25/03/11
L'Unità
Corrado Santantonio, assente. Antonio Domenici, assente. Aldo Fierro, assente. E così Silvia Di Carlo, Flaminia Bruno, Luigi De Marchis Preite, Rosita Caponetti, Giuseppe Fluato, Elvira Martelli e Domenico Pepe. Tranne due, l'agente di polizia penitenziaria Nicola Minichini («Doveroso esserci, non dobbiamo nasconderci») e il medico endocrinologo Stefania Corbi («Ci hanno dipinto come mostri, ma non è così. Io sono stata sommersa dalle lettere di solidarietà dei miei pazienti») la III Corte d'Assise di Roma ha dichiarato tutti contumaci gli altri imputati per il processo che si è aperto ieri per la morte di Stefano Cucchi, il 31 enne romano arrestato per droga il 15 ottobre di due anni fa e morto secondo l'accusa a causa delle mancate cure da parte del personale ospedaliero del reparto detentivo del Sandro Pertini dove il giovane era stato ricoverato per le gravi percosse subite da parte di tre guardie carcerarie quando si trovava nelle celle di sicurezza del tribunale di piazzale Clodio. L'aula bunker di Rebibbia, dove si celebra il dibattimento, era invece affollata di giornalisti e telecamere. E nel tentativo di oscurare la copertura televisiva delle udienze si sono battuti, invano, gli avvocati della difesa, che hanno chiesto alla Corte addirittura che il processo fosse celebrato a porte chiuse. «Questo è un caso che è stato pompato mediaticamente, con un'attenzione sbilanciata a favore di una soltanto delle parti coinvolte che ha sicuramente creato nell'opinione pubblica dei pregiudiziali convincimenti - ha dichiarato davanti ai giudici l'avvocato Corrado Oliviero, difensore dell'agente Santantonio - Ma qual è la rilevanza sociale di questo procedimento? Ci sono decine e decine di casi come quello di Stefano Cucchi. Chiedo sia ammessa soltanto Radio Radicale, perché essa si limita a registrare il dibattimento, senza commenti». Ad ascoltare le sue parole, seduti alle sue spalle, c'erano tra gli altri la sorella di Stefano Cucchi, Ilaria, e anche suo padre e sua madre, Giovanni e Rita. E negli occhi di Ilaria, lucidi come quelli di chi non smette ormai da troppo tempo di piangere, è balenato in quegli istanti un lampo di dolore misto a rabbia.
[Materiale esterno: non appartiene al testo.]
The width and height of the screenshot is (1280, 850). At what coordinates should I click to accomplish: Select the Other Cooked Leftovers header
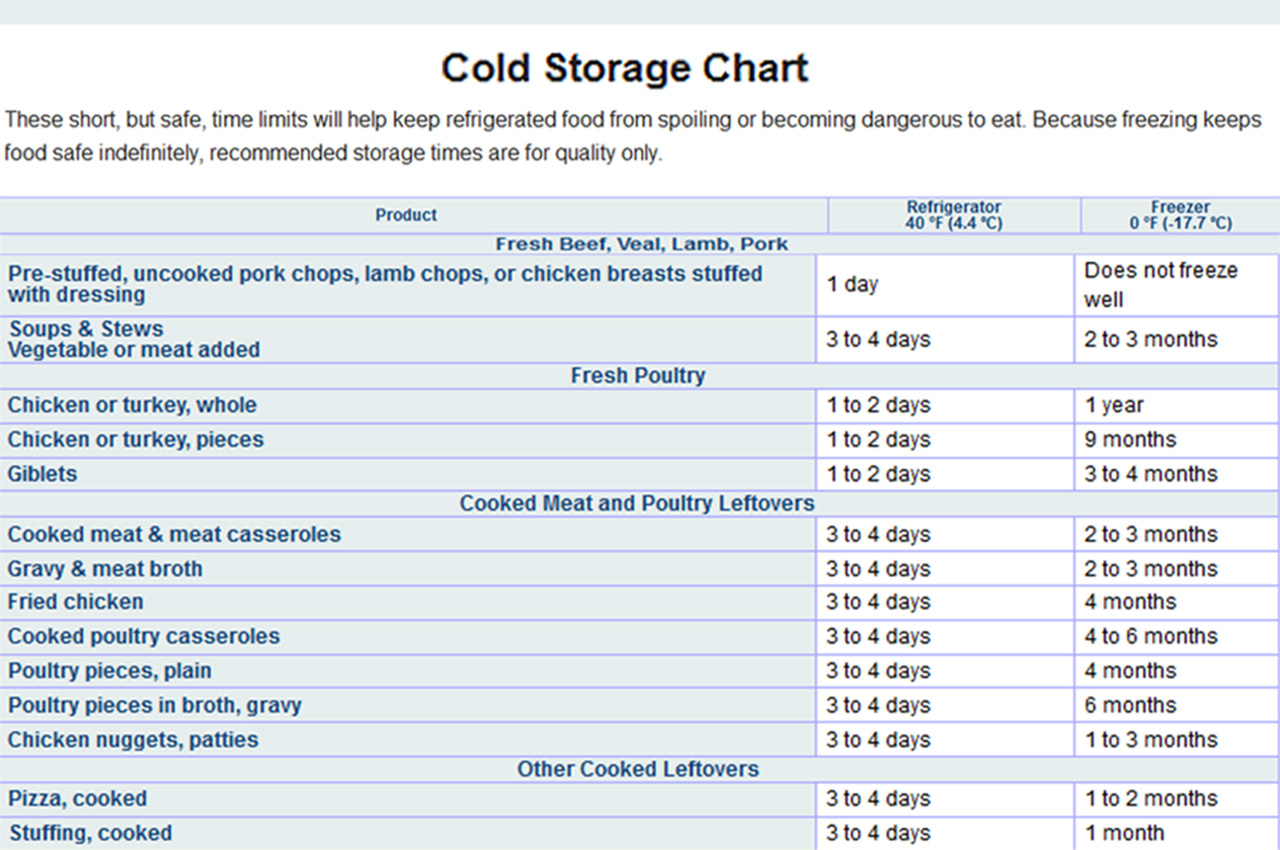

Ascoltate le istanze delle difese, la Corte ha ritenuto invece che il processo abbia una forte rilevanza sociale e ha autorizzato la presenza delle telecamere, fatto salvo il divieto di effettuare riprese degli imputati e dei testimoni che ne faranno richiesta. Ha commentato Giovanni Cucchi, il padre di Stefano: «Noi dobbiamo ringraziare la stampa. Una stampa libera esiste. Se non fossero state pubblicate le foto del cadavere martoriato di mio figlio la sua morte sarebbe stata archiviata come morte naturale». E sua moglie Rita: «Adesso la voce di Stefano siamo noi, a lui gliel'hanno tolta. Gliel'hanno tolta dall'inizio, da quando gli hanno negato l'avvocato di fiducia e poi impedendoci di potere avere con lui un colloquio. Perché nessuno doveva sapere quello che era capitato a mio figlio. Ma finché avrò vita combatterò».
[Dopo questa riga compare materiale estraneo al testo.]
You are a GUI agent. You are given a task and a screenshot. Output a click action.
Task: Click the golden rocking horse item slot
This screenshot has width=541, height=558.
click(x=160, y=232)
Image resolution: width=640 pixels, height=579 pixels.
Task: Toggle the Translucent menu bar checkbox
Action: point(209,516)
Ieri, nonostante le eccezioni delle difese, la Corte d'assise ha ammesso pure la costituzione di parte civile del Tribunale del Malato e confermata quella già decisa in sede di udienza preliminare del Comune di Roma. Prossima udienza il 28 aprile, con le prime testimonianze (150 in tutto i testi che sfileranno in aula) : quelle dei carabinieri che arrestarono Cucchi per il possesso di alcune dosi di hashish. Per quella data la Corte dovrà aver deciso anche in merito all'istanza presentata da uno degli avvocati degli imputati, relativa all'effettuazione di un sopralluogo nella cella dove Cucchi sarebbe stato picchiato. I pm, Vincenzo Barba e Maria Francesca Loy, hanno invece chiesto di poter produrre gli atti dell'inchiesta compiuta dalla Commissione parlamentare presieduta dal senatore Ignazio Marino e quelli dell'inchiesta svolta dell'Amministrazione penitenziaria.